(Saved data entries)
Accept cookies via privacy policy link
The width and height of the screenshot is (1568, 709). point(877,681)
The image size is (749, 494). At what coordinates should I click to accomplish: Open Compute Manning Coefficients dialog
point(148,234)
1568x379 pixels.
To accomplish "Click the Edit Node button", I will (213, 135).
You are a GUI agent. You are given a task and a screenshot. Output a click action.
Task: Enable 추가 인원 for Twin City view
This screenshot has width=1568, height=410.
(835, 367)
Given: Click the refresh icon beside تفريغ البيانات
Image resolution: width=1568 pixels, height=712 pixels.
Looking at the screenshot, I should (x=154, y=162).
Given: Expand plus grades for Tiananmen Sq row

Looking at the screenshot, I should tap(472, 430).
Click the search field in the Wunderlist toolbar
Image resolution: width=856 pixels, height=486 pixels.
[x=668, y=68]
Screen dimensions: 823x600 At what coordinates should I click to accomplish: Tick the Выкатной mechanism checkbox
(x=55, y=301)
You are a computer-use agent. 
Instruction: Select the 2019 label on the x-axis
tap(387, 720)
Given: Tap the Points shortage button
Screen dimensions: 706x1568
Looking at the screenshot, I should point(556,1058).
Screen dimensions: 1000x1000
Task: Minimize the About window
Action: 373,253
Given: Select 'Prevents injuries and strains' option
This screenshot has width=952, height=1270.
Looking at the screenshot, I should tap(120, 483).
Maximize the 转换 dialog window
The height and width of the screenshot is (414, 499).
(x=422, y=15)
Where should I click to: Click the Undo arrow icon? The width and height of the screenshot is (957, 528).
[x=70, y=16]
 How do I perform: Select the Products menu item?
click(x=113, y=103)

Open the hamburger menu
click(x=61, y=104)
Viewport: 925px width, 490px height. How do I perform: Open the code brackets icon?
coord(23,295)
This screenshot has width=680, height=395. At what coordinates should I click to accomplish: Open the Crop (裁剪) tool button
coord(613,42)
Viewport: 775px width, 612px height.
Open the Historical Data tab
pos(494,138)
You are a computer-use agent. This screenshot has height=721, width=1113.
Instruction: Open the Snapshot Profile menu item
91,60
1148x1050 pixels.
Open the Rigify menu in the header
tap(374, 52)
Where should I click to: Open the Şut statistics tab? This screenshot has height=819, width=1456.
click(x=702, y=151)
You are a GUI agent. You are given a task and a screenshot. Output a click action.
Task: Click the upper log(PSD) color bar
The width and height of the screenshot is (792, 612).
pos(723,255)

Exercise objective: Retrieve every line above holding the word "agent".

Task solution:
You are a GUI agent. You are given a task and a screenshot. Output a click action.
You are a computer-use agent. 
You are a computer-use agent. This screenshot has height=721, width=1113.
You are a GUI agent. You are given a task and a screenshot. Output a click action.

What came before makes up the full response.